Now, families with normal assets and income up to $65,000 will not be required to pay any tuition. Previously only families with normal assets and income up to $60,000 were not required to pay tuition.
The Office of Admissions and Financial Aid also unveiled a new “net price calculator” that allows need-based scholarship applicants to estimate expected family and student contributions.
“Access and affordability, enabled by generous financial aid, are fundamental to Harvard’s identity and excellence,” University President Drew G. Faust said in a statement. “We admit students without regard to their financial need, and we make sure that they are given the means to attend and take advantage of the Harvard College experience. This is a bedrock commitment.”
The financial aid calculator—now accessible on the home page of Harvard’s financial aid website—allows users to input data such as parent income, student assets, and parent assets. The calculator then provides an estimate of the scholarship that the student would receive.
“We wanted to make sure it was an accurate estimate as we can provide,” said Director of Financial Aid Sally C. Donahue. “The calculator provides them with the good information that Harvard really is affordable.”

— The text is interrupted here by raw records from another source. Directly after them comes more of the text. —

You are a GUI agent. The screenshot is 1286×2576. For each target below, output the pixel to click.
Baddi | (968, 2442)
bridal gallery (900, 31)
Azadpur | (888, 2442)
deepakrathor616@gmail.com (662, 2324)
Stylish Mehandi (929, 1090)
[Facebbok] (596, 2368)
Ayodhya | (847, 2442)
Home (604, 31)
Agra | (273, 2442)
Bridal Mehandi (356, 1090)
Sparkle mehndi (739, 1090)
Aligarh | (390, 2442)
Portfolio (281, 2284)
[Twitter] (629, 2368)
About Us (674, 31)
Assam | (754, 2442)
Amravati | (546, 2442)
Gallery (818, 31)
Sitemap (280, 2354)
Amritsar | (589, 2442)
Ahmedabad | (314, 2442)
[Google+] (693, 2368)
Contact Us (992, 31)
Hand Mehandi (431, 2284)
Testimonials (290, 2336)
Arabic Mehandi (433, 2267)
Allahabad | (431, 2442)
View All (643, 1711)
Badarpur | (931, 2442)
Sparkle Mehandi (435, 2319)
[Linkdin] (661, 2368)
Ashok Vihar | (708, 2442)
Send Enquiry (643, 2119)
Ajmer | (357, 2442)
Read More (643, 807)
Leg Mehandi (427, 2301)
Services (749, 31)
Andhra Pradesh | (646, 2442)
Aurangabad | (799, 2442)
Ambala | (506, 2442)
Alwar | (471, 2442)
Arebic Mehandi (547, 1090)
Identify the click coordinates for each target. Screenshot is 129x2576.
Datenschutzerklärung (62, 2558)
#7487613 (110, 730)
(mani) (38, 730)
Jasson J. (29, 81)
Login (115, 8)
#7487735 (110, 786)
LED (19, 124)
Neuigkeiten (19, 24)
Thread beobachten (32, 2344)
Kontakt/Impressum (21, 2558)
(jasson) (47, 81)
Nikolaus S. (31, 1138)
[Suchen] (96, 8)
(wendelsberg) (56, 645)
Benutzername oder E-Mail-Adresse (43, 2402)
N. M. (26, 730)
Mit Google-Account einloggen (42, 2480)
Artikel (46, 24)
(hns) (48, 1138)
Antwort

Though the Higher Education Opportunity Act of 2008 mandates that postsecondary institutions post a “net price calculator” on their websites by this October, Fitzsimmons said that his office has been considering something similar for a decade. The new calculator, he said, is the product of much research and consideration by Donahue and the office’s staff.
Since the University unveiled the Harvard Financial Aid Initiative, which greatly expanded and simplified Harvard’s financial aid offerings, the total scholarship budget has increased dramatically. Since 2007 it has increased by more than 70 percent from approximately $97 million to next year’s record $166 million.
“I think it will be hugely encouraging,” Dean of Admissions and Financial Aid William R. Fitzsimmons ’67 said, referring to how he anticipates the decision will affect prospective applicants. “I think that it has never been more important for Harvard to move forward with this kind of commitment.”
Fitzsimmons said that providing a full scholarship to students from families that make less than $65,000 is important to Harvard’s effort to attract top students.
“It really is about excellence. You want to get the financial aid assistance to the people who need it most,” Fitzsimmons said. “This is a very deliberate process—we’re trying to help real families.”
Current students whose financial circumstances have changed will also benefit from the increase in available aid, according to Donahue. Students regularly inform the Office of changes to their financial situation, Donahue said.
Fitzsimmons said that during his own time as a student at the College he visited his financial aid office several times and the experience stuck with him.
“The intangible commitment that we’re with you,” Fitzsimmons said. “It makes all the difference.”